A Agência Nacional de Energia Elétrica (Aneel) discute em consulta pública a revisão na Resolução Normativa 487/12 que liberou a produção própria de energia elétrica através da energia solar fotovoltaica.

Nesta revisão está em discussão a adoção do que vem sendo chamada “Tarifa do Fio”.

A Ponto Solar elaborou um conteúdo exclusivo para você compreender de maneira clara o impacto que a possível aprovação desta medida pode acarretar no setor da energia solar.

Estruturação tarifária

Atualmente os consumidores atendidos em baixa tensão pagam às concessionárias uma tarifa composta por vários elementos. São custos de produção, custos operacionais, impostos, taxas e subsídios que estão todos agrupados sob a sigla de “energia elétrica”.

No entanto, quando os componentes da tarifa são desmembrados, surgem várias siglas. As mais relevantes são a TE (Tarifa de Energia) e a TUSD (Tarifa de Uso do Sistema de Distribuição).

Os próprios nomes já deixam claro: TE refere-se a energia elétrica propriamente dita, enquanto TUSD diz respeito ao custo relacionado a toda estrutura de distribuição presente entre as subestações de rebaixamento de tensão e a chegada até as unidades consumidoras.

As empresas distribuidoras de energia estão reclamando que os consumidores que produzem a própria energia continuam utilizando a estrutura de distribuição presente e não estão pagando por isso.

Desta forma há uma pressão para que os clientes atendidos em baixa tensão passem a ser isentos apenas da TE e que passem a pagar a TUSD isoladamente.

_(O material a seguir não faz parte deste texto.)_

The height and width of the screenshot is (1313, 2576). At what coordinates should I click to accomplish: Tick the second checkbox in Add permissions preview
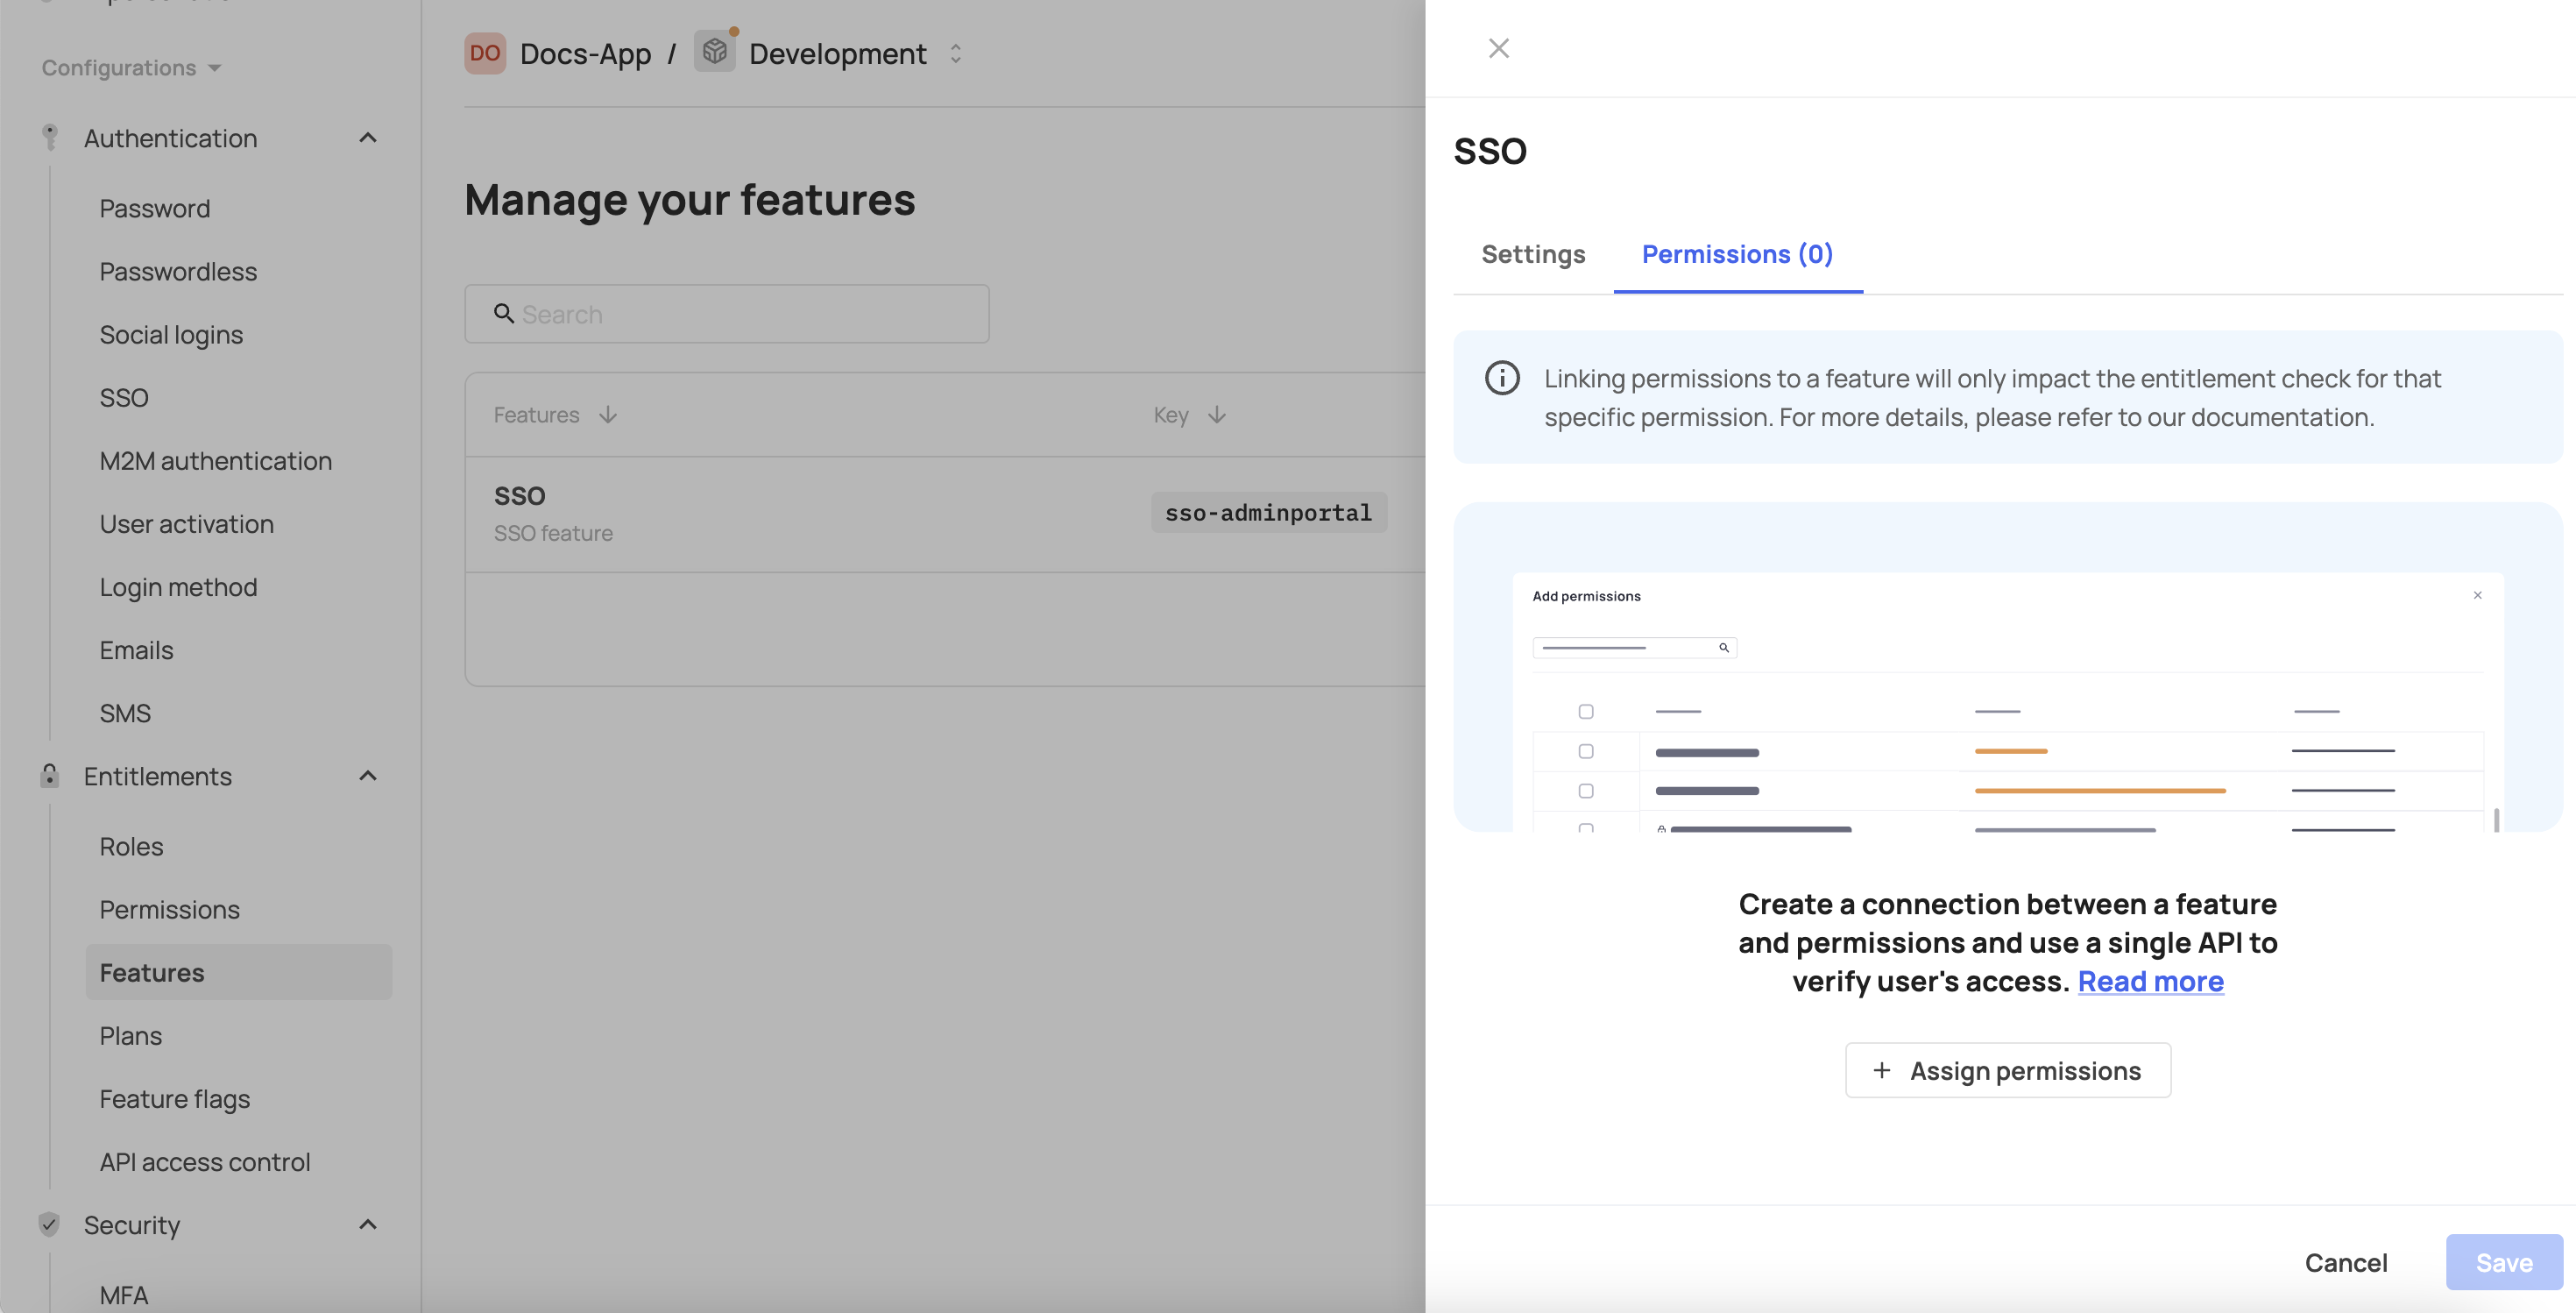(1585, 751)
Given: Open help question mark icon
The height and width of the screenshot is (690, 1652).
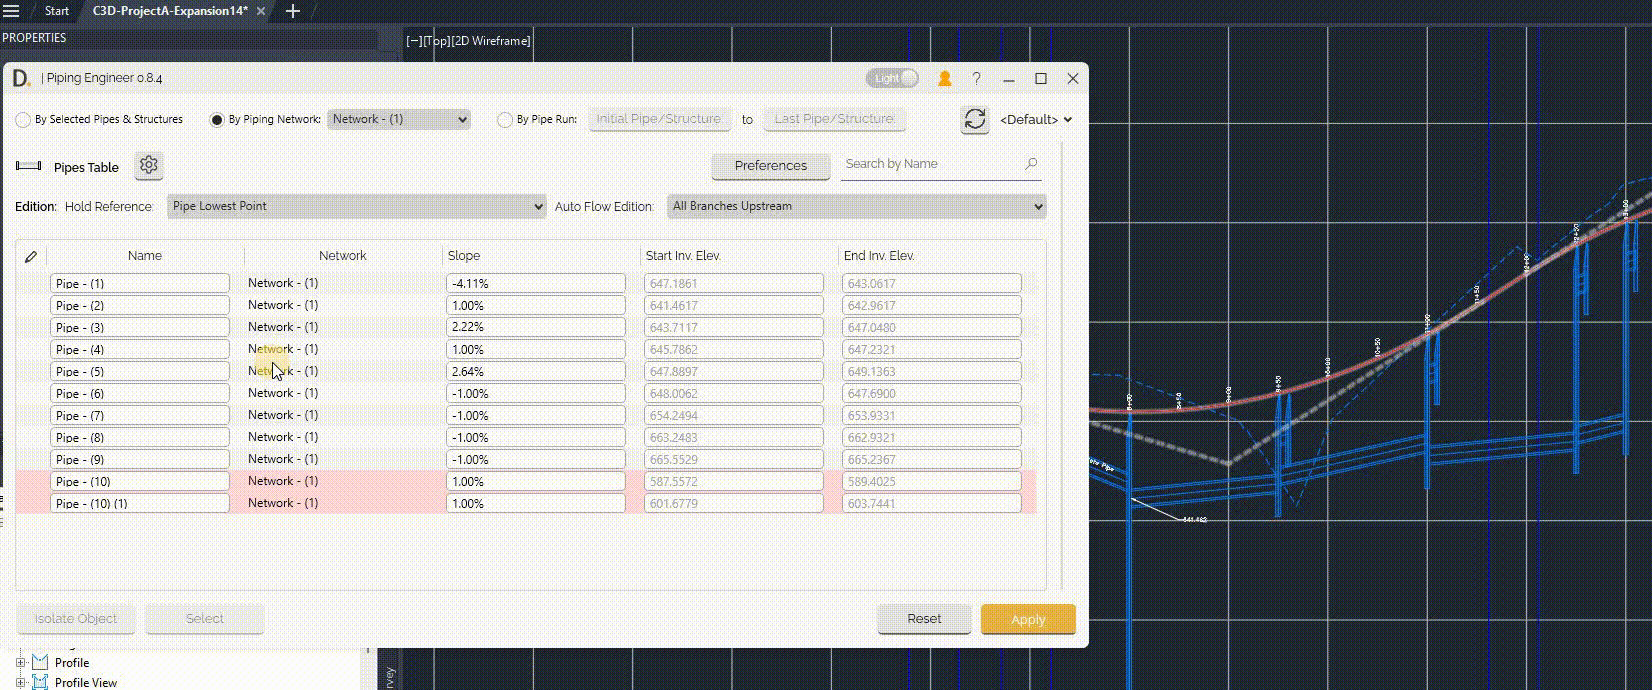Looking at the screenshot, I should pyautogui.click(x=976, y=78).
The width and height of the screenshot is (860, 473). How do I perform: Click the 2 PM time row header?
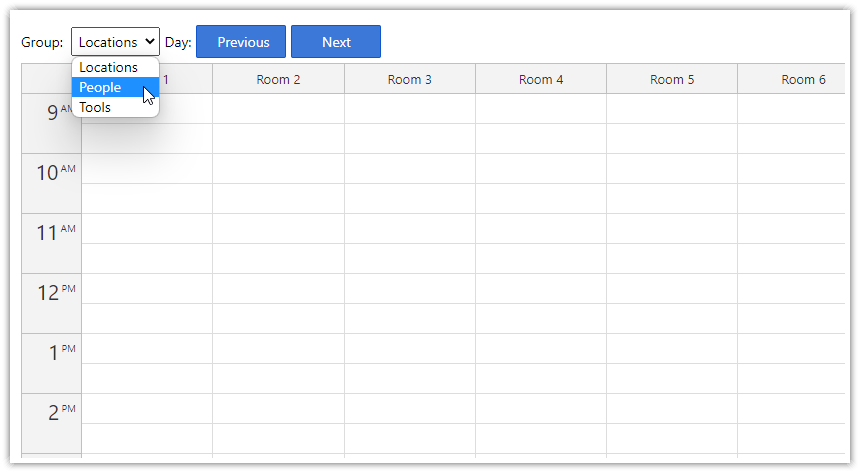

Por isso a cobrança da TUSD vem sendo chamada de “Tarifa do Fio” já que os consumidores passariam a pagar separadamente pelo uso da estrutura de cabos, postes, transformadores e os demais elementos que compõem o sistema de distribuição.

Tarifas para quem usa energia solar podem subir

Caso esta nova forma de cobrança seja realmente implantada, o principal impacto a ser percebido pelos consumidores que produzem a própria energia será um aumento no valor das faturas pagas mensalmente.

A TE (tarifa de energia) será abatida pela autoprodução de eletricidade, mas a TUSD passará a ser cobrada separadamente.

Em última análise este valor cobrado adicionalmente poderá fazer com que o payback (prazo de retorno no investimento) aumente, prejudicando os consumidores que produzem energia limpa.

 

Concessionárias reclamam, mas o impacto financeiro será mínimo

Um estudo realizado pela própria ANEEL em 2015, apontou que a mudança na forma da cobrança para os produtores de energia solar fotovoltaica teria impacto ínfimo dentro da próxima década, com um aumento de no máximo 1% nas tarifas em 10 anos¹.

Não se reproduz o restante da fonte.